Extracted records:

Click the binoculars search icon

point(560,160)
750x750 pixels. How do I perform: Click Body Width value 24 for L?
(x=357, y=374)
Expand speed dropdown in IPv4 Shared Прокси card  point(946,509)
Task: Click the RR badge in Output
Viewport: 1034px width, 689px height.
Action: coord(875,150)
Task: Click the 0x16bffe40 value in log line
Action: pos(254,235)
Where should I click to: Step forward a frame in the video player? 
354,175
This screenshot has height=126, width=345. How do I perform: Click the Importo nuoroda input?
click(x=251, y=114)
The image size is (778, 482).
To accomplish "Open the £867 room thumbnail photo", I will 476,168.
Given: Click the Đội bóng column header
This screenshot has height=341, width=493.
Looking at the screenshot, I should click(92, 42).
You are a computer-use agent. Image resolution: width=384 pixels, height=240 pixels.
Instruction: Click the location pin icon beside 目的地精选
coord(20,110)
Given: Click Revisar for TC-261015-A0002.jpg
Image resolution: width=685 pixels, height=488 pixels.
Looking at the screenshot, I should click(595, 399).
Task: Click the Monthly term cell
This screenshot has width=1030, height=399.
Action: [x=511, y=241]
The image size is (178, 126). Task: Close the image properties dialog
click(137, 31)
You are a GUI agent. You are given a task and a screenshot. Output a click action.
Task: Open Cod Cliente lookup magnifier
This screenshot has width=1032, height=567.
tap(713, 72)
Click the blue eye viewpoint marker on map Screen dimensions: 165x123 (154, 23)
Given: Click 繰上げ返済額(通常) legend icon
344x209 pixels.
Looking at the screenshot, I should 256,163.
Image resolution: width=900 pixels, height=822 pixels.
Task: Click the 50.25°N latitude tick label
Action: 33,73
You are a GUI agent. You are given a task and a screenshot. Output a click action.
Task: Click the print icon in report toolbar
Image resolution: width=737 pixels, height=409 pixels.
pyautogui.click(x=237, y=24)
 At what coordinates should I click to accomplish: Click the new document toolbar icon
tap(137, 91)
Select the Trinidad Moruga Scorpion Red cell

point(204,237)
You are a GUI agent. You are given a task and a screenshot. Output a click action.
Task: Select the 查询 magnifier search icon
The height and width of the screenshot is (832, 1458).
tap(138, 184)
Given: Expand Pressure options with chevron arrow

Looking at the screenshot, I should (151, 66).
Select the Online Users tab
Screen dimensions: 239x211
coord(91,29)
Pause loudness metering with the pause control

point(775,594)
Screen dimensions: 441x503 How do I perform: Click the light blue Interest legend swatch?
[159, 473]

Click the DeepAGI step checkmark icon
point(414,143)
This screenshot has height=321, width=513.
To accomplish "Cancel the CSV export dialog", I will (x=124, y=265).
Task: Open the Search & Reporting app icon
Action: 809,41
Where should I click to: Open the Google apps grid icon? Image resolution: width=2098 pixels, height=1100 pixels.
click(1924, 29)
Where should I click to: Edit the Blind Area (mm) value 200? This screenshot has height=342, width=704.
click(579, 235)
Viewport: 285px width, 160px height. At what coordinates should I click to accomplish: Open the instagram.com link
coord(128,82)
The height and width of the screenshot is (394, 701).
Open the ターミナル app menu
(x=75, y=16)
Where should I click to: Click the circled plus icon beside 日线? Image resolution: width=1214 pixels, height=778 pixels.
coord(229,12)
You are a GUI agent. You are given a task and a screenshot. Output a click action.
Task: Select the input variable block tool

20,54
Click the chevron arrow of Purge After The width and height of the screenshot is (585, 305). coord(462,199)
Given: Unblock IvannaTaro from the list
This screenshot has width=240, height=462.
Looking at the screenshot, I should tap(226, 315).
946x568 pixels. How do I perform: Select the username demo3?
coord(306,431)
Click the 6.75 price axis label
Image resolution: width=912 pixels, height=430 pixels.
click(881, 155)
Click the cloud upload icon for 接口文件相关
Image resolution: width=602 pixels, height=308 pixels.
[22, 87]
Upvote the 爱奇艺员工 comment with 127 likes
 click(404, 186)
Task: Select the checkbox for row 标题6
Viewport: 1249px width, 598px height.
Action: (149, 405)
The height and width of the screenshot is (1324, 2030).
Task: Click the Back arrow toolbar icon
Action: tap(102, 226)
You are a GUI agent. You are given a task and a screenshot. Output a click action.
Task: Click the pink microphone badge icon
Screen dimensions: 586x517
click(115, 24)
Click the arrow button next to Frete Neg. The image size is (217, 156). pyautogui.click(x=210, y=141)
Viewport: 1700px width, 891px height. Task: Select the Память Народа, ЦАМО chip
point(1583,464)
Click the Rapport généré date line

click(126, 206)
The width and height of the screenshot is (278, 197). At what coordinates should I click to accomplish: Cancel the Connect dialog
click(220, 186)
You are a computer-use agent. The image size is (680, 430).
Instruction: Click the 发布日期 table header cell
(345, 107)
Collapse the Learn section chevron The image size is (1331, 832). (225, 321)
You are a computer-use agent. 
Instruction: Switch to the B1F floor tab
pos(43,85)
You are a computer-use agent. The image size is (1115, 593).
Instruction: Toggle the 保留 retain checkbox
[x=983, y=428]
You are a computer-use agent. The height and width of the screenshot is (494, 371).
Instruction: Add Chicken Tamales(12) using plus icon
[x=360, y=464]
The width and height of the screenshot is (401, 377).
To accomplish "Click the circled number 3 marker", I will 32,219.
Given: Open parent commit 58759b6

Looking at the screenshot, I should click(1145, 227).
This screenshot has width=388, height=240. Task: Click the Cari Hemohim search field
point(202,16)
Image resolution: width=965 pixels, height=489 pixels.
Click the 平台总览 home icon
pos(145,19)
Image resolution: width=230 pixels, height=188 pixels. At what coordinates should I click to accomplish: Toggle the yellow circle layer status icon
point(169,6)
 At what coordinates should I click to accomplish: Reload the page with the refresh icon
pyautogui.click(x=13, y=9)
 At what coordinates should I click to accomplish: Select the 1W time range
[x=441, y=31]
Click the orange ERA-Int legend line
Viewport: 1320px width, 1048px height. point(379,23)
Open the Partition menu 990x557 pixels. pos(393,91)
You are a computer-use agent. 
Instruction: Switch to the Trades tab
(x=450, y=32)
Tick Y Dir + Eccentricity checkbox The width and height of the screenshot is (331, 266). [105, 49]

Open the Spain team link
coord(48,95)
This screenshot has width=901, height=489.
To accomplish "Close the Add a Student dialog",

Problem details>
Reproduce the stretch of the material from its first line through the line containing "Looking at the screenshot, I should click(92, 42).", word for word.

Finished task>
Click the binoculars search icon

point(560,160)
750x750 pixels. How do I perform: Click Body Width value 24 for L?
(x=357, y=374)
Expand speed dropdown in IPv4 Shared Прокси card  point(946,509)
Task: Click the RR badge in Output
Viewport: 1034px width, 689px height.
Action: coord(875,150)
Task: Click the 0x16bffe40 value in log line
Action: pos(254,235)
Where should I click to: Step forward a frame in the video player? 
354,175
This screenshot has height=126, width=345. How do I perform: Click the Importo nuoroda input?
click(x=251, y=114)
The image size is (778, 482).
To accomplish "Open the £867 room thumbnail photo", I will 476,168.
Given: Click the Đội bóng column header
This screenshot has height=341, width=493.
Looking at the screenshot, I should click(92, 42).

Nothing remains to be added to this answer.